Your company wants to build a machine learning model to predict the selling prices of houses based on a variety of features on which the value of the house is evaluated.
Your job is to build a model that will predict the price of a house based on features provided in the dataset. Senior management also wants to explore the characteristics of the houses using some business intelligence tools. One of those parameters includes understanding which factors are responsible for higher property value - $650K and above.

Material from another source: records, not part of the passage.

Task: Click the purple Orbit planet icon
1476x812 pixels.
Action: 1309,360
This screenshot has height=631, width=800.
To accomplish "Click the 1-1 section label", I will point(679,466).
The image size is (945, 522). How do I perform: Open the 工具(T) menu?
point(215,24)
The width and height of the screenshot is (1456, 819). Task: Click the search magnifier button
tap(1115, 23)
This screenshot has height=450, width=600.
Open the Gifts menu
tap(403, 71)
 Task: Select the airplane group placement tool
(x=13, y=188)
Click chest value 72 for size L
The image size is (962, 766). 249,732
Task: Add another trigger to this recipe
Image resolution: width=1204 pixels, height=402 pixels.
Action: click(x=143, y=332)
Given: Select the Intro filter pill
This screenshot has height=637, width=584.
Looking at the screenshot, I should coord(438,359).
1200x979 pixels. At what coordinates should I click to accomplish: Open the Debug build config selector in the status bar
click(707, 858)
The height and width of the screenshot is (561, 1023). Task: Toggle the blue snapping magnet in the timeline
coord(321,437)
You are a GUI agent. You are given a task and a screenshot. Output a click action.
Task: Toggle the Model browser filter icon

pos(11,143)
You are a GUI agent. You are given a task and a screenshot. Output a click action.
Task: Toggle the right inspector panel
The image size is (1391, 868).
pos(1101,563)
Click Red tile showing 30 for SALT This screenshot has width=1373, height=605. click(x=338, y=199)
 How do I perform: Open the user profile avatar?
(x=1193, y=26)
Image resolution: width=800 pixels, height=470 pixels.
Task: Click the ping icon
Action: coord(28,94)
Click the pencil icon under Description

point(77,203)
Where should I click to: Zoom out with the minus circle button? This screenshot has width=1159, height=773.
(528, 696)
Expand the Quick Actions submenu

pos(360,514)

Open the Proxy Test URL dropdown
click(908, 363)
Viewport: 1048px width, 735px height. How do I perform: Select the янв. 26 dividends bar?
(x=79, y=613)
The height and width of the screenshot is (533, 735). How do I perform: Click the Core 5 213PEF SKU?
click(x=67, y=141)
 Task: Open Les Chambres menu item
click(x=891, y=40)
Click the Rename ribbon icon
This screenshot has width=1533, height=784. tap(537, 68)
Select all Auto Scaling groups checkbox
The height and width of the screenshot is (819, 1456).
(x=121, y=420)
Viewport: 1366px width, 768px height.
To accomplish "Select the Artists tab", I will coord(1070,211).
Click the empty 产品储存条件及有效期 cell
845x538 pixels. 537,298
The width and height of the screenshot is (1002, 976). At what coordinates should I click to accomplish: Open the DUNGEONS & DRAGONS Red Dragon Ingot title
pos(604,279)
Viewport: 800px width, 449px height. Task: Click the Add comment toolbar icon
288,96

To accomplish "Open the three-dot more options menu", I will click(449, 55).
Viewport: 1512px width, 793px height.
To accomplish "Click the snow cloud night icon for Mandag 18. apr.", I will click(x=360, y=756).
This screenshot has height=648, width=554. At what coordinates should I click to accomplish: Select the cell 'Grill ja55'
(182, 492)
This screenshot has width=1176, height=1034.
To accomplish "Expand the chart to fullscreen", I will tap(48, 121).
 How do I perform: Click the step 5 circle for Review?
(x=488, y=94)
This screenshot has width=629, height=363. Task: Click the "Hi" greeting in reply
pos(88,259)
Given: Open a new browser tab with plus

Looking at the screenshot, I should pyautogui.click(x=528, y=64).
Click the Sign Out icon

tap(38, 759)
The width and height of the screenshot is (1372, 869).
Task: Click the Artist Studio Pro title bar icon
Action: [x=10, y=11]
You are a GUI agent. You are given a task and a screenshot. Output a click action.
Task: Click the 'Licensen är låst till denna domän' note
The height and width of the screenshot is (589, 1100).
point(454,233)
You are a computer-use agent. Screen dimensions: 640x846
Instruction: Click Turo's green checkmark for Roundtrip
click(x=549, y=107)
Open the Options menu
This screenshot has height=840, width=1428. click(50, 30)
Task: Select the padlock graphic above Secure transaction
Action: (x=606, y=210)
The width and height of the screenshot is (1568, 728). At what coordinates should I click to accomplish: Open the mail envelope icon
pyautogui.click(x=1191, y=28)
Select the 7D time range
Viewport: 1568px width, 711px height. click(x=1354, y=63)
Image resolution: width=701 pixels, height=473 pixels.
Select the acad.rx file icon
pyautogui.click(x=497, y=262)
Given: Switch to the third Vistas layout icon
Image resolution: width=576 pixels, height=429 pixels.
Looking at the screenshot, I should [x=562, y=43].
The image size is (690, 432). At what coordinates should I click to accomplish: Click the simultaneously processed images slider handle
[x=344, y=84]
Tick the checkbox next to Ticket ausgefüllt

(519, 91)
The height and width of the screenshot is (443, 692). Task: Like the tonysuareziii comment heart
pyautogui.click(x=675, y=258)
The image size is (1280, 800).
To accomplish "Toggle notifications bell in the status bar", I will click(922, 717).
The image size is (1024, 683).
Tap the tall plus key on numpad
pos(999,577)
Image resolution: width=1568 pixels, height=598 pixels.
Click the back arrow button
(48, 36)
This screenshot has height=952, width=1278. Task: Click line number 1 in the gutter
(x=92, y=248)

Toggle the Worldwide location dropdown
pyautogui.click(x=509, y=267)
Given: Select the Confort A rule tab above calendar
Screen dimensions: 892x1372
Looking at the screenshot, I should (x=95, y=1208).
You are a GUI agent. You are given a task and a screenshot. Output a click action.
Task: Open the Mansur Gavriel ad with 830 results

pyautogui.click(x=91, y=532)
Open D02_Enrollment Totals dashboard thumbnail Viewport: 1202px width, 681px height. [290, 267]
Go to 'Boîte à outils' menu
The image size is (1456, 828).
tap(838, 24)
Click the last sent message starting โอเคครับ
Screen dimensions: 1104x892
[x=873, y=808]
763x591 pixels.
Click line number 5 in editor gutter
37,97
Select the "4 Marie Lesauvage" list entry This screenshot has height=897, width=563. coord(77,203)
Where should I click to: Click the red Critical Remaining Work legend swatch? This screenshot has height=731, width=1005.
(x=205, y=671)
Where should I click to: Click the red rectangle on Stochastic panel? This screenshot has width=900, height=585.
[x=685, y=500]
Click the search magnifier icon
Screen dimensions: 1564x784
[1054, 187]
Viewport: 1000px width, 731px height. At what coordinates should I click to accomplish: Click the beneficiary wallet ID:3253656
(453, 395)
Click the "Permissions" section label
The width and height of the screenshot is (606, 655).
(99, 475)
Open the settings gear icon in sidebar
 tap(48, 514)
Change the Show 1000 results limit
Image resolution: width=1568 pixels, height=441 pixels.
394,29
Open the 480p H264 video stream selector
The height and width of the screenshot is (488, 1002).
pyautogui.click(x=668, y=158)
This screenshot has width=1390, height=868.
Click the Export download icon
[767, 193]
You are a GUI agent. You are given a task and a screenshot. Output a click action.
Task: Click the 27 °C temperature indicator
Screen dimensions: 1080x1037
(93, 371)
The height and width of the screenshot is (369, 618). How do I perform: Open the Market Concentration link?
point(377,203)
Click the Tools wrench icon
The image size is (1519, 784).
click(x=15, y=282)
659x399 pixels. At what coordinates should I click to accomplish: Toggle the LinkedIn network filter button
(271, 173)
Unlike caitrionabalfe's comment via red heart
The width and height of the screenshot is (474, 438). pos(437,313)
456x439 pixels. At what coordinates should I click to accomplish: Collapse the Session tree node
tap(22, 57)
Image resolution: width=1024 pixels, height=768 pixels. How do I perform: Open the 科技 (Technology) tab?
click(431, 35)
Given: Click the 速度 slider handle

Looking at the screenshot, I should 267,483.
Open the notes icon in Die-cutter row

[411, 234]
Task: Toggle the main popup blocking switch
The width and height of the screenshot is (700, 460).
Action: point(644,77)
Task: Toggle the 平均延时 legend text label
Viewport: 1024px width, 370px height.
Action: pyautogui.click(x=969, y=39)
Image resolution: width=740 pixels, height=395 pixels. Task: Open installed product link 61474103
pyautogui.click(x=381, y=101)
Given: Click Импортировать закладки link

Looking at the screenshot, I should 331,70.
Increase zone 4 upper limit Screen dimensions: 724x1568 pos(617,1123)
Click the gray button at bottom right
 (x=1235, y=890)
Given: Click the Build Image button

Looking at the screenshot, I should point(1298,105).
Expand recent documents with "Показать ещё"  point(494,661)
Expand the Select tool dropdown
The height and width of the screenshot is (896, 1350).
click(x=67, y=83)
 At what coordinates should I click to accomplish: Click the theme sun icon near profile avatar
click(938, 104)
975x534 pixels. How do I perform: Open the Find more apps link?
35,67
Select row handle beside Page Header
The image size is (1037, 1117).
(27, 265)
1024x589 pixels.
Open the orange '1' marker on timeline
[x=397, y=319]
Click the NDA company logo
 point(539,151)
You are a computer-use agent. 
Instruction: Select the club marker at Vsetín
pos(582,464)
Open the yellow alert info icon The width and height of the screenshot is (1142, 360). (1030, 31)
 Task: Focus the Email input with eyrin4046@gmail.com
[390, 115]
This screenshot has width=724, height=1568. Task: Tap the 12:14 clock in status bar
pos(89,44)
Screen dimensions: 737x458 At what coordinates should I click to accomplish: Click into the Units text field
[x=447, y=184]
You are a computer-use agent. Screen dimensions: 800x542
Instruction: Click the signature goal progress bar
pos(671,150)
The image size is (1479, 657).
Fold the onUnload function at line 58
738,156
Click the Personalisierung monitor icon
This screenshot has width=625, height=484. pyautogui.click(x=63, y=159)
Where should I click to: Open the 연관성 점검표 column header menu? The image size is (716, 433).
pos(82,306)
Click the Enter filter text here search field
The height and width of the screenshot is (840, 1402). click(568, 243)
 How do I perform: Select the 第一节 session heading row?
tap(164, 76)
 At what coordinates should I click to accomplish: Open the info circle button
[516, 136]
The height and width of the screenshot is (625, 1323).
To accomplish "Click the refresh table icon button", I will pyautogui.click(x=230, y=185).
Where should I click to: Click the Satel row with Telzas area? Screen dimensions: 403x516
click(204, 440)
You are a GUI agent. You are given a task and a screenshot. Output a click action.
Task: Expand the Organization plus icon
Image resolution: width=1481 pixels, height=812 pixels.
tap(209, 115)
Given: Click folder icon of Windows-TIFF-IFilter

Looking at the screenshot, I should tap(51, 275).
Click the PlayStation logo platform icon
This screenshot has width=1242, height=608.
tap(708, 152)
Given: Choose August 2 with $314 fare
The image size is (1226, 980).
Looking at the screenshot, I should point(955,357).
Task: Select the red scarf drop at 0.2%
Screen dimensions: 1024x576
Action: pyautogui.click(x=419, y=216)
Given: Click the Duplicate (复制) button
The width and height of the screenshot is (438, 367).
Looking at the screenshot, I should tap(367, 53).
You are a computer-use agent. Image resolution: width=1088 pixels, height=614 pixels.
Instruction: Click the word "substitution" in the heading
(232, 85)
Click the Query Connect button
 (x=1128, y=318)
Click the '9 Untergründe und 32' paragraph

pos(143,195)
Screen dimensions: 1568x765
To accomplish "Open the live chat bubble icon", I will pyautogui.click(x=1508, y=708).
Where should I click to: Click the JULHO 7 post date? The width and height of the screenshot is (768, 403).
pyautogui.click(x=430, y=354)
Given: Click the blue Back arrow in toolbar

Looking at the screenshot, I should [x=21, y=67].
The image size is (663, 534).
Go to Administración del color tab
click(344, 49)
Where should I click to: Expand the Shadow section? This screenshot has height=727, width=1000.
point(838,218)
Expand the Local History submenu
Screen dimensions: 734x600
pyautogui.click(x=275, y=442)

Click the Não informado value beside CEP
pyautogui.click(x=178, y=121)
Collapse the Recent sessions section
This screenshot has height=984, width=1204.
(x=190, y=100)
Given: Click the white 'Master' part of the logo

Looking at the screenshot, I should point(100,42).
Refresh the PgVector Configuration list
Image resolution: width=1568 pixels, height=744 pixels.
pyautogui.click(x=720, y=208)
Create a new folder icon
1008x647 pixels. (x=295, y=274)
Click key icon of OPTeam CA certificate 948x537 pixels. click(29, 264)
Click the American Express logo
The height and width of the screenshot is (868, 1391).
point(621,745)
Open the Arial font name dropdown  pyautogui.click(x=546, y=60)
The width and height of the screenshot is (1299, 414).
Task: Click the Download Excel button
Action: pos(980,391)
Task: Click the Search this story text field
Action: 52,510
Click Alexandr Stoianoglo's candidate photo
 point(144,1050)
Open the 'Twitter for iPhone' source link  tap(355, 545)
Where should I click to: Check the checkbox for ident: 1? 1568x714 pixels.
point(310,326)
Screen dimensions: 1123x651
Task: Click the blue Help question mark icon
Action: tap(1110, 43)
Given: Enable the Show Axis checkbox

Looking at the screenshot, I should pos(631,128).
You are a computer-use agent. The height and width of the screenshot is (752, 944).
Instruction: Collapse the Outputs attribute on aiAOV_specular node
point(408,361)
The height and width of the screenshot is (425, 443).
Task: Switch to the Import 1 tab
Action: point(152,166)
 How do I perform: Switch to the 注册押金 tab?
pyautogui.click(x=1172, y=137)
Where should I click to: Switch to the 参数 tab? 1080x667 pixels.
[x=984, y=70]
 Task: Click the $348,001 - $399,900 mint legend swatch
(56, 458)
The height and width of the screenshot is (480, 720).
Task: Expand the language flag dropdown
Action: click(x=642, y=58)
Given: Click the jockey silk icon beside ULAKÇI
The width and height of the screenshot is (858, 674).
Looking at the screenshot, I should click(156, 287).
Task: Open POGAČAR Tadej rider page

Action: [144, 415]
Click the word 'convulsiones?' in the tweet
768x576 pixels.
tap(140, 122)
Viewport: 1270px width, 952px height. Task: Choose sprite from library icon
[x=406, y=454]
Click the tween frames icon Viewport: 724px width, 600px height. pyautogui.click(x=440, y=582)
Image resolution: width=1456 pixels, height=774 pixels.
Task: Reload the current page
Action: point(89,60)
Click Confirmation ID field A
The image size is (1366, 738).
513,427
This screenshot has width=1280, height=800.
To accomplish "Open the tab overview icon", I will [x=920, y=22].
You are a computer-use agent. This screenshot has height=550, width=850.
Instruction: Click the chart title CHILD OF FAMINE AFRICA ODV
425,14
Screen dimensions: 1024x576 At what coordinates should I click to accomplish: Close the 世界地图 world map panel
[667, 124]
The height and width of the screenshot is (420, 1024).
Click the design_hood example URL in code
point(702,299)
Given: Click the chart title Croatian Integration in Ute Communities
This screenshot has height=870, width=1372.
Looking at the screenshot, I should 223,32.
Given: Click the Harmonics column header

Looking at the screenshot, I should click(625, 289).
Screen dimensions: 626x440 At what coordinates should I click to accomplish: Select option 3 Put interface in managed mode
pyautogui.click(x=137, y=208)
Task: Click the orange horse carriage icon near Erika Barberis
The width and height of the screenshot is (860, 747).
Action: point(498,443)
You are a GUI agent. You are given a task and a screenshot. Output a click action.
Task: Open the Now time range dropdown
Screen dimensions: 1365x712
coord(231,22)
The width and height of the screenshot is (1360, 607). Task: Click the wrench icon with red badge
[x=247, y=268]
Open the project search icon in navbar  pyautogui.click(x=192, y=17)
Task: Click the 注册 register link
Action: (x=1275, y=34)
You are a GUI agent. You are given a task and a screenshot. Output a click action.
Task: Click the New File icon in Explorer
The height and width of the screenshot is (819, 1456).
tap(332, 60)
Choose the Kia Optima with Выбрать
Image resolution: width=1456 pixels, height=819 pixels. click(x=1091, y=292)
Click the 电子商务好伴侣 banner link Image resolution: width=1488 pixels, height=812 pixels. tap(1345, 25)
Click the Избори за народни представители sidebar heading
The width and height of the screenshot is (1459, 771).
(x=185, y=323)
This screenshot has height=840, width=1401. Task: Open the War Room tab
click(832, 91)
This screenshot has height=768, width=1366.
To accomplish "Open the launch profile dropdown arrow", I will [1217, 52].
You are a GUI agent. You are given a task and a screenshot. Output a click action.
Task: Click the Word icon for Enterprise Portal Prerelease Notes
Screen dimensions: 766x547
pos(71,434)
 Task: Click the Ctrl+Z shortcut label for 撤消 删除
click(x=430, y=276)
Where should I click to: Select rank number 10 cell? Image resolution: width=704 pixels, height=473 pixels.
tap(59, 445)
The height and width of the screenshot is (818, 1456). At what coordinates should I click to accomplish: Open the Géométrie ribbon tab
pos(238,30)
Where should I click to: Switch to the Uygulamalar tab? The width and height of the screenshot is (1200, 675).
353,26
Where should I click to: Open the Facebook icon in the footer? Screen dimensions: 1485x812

# Importing the necessary libraries.

In [None]:
import numpy as np
import pandas as pd
import matplotlib.pyplot as plt
import seaborn as sns
from scipy.stats import norm
from scipy import stats
from sklearn.neighbors import KNeighborsRegressor
import math
import datetime
from sklearn import linear_model 
from sklearn.linear_model import LogisticRegression
from sklearn.neural_network import MLPRegressor
from sklearn.preprocessing import PowerTransformer
from sklearn.metrics import mean_absolute_percentage_error
from sklearn.metrics import confusion_matrix, accuracy_score, precision_score, recall_score, ConfusionMatrixDisplay
from sklearn.metrics import classification_report, f1_score, cohen_kappa_score
from sklearn.preprocessing import MinMaxScaler, StandardScaler
from sklearn.preprocessing import OneHotEncoder, LabelEncoder, OrdinalEncoder
from sklearn.model_selection import train_test_split
from sklearn.metrics import accuracy_score
from sklearn.metrics import r2_score, mean_squared_error, mean_absolute_error
from sklearn.metrics import cohen_kappa_score
from imblearn.over_sampling import SMOTE

In [None]:
%matplotlib inline

In [None]:
pd.set_option('display.max_columns',None)

# Loading the database 

In [None]:
data = pd.read_excel('regression_data1.xls')

In [None]:
data.head()

In [None]:
data.shape

In [None]:
data.columns

In [None]:
data.dtypes

In [None]:
data.isnull().sum()

# Analysing the independent variables

## Analysing ordinal categoricals 

In [None]:
data['bedrooms'].value_counts()   #Perhaps removing the properties with 33 rooms. Outlier or mistake. 
#Group in less categories? 1 and 2 rooms// five or more.Imbalance in the sample. Our database is concentrated in the 3-4 rooms categories. 

In [None]:
data['bathrooms'].value_counts() 

In [None]:
data['floors'].value_counts() #We have mostly flats in our database and townhouses, group also here 2 floors and more. 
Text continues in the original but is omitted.